Andrew Naughtie, Independent, August 27, 2020
A former counterterrorism official under Donald Trump has sounded the alarm about white nationalism within the administration, saying that extreme ideology is directly informing various government policies.
Interviewed on MSNBC last night, Elizabeth Neumann was asked by host Joy Reid to what extend the administration’s policies on security and immigration were being shaped by white nationalist ideology.
Ms Neumann replied that while divining exactly what motivates senior Trump advisers and staff is not always easy, racist motives are clearly playing their part.
“Early 2017, I just assumed that the rhetoric we were seeing, the behaviour we were seeing was from an inexperienced group, that they didn’t understand how to govern – rhetoric and how it takes on a different effect when you’re sitting in the White House.
“And I gave them a lot of grace, or room to grow, and was deeply disappointed at what I saw. And I came to realise that there is some design to it. And I personally believe – I don’t know any man’s heart, but from what I experienced and some of the people I worked with, I do think there are people who hold a white nationalist viewpoint, and that that is actually impacting those policies.

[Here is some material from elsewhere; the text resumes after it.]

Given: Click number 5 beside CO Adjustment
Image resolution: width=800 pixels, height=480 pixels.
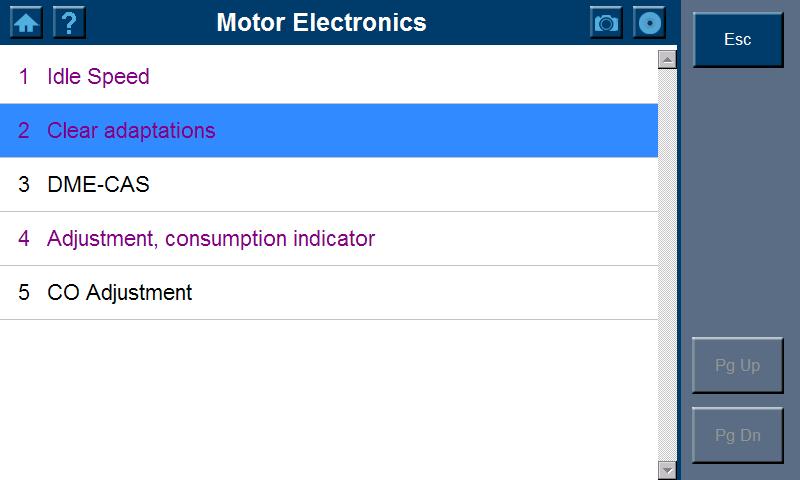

“Some of those policies have good security means (sic), but when you poison it with this white nationalism, it kind of ruins the ability to do it well.”

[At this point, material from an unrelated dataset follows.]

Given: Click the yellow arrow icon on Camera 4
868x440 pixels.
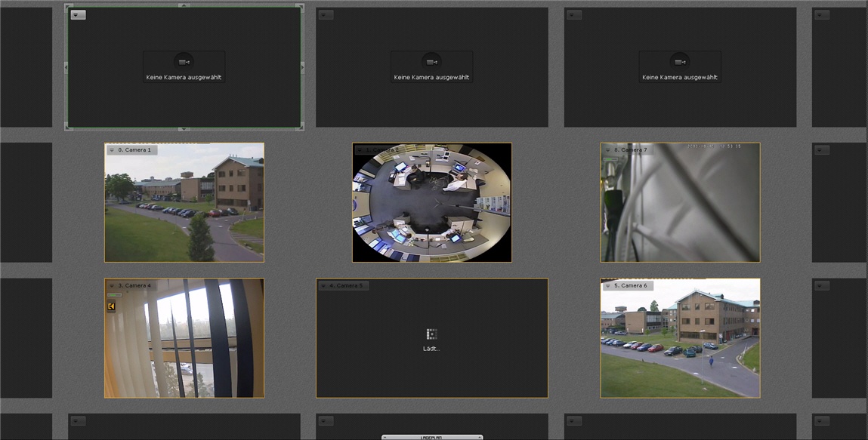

In the three-and-a-half years of Mr Trump’s presidency, the FBI and counterterrorism monitoring organisations have warned that white nationalism and white supremacy are increasingly serious domestic terrorism threats.
Since the 2017 Unite the Right rally in Charlottesville, a long series of violent incidents across the US has indicated that both organised groups and individual extremists are increasingly prepared to take violent action in the name of far-right causes.
And as Ms Neumann alluded to, Donald Trump, his advisers and his administration have been accused of pandering to and even in some cases working with these organisations.
Certain Trump allies – including immigration hardliner Stephen Miller and nationalist agitator Steve Bannon, now ejected from the White House – have embraced certain far-right ideas and movements particularly openly.
They have been criticised on both left and right both for giving succor to racist movements previously considered beyond the pale and for translating extreme ideas into policy, particularly when it comes to immigration.
Mr Trump himself has often been accused of personally indulging in racist, xenophobic and violent speech to shore up his own base.
Ms Neumann was among more than 70 former officials who recently went public with concerns that Mr Trump and his administration had “imperiled” national security and that the president himself was “dangerously unfit” for the job.
She has herself recently appeared in a video for Republican Voters Against Trump in which she explains that she voted for Donald Trump in 2016 based on her pro-life views, but in her time in his administration came to realise that he was in fact fuelling the very threats that she was meant to help defuse and eliminate.
“Over the period of 2017 to 2018,” she tells the camera, “we started to see the rise of the white supremacist agenda. I, and my leadership at the Department of Homeland Security, were very clear that we found the ideology behind white nationalism, white supremacy, to be a growing threat.
“A very common refrain that I was asked was, ‘Does the president’s rhetoric make your job harder?’ And the answer is yes. The president’s actions and his language are, in fact, racist.
“Things like, ‘there are good people on both sides’ or ‘send them back from where they came from’ – those words gave permission to white supremacists to think that what they were doing was permissible.
“And I do think that the president’s divisive language is indirectly tied to some of the attacks that we have seen in the last two years.”